The data:
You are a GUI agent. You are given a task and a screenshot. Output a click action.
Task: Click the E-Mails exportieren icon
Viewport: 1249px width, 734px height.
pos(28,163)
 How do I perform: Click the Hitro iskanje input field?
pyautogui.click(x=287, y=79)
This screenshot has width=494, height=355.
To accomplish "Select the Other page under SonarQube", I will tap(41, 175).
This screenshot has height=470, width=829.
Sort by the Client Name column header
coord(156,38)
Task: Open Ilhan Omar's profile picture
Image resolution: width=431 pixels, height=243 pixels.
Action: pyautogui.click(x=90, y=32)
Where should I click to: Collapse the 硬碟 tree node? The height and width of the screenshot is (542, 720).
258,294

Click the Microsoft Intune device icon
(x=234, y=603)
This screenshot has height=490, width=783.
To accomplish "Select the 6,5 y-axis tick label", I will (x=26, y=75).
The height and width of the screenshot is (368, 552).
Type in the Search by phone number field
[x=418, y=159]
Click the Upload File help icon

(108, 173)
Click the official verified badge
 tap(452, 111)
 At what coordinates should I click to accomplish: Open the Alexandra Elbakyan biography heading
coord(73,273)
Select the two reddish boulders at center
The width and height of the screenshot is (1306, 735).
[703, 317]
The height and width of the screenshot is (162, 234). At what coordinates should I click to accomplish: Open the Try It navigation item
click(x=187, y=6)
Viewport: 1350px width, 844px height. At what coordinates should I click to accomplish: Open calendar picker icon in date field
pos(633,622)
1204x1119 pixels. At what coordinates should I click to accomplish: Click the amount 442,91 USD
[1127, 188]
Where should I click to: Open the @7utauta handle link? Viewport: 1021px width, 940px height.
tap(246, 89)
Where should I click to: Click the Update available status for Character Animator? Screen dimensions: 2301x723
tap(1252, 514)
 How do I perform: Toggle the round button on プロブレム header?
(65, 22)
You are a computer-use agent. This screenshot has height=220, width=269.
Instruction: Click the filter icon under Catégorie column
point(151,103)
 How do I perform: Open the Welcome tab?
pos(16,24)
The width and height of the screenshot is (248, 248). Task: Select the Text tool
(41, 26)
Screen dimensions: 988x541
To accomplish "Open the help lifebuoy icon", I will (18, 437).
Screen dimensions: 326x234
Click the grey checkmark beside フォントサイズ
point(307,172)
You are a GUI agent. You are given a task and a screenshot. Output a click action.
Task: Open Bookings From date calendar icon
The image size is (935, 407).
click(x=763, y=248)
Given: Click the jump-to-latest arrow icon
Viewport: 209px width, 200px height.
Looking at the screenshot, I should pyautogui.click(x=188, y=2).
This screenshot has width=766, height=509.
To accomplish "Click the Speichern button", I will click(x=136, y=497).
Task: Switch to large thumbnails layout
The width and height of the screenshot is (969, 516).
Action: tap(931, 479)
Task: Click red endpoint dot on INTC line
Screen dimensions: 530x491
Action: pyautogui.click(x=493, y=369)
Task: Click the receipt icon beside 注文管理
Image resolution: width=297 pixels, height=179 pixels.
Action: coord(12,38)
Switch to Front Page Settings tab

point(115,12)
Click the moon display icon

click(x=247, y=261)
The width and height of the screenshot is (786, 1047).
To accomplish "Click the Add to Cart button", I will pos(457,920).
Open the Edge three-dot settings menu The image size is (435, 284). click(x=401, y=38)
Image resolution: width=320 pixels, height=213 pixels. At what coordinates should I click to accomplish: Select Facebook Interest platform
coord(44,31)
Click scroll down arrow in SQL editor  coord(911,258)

About this exercise: Beginning at the line above with "Task: Click the E-Mails exportieren icon" and finishing at the line with "This screenshot has height=470, width=829.", return each line exactly and return nothing else.

Solution for this task:
Task: Click the E-Mails exportieren icon
Viewport: 1249px width, 734px height.
pos(28,163)
 How do I perform: Click the Hitro iskanje input field?
pyautogui.click(x=287, y=79)
This screenshot has width=494, height=355.
To accomplish "Select the Other page under SonarQube", I will tap(41, 175).
This screenshot has height=470, width=829.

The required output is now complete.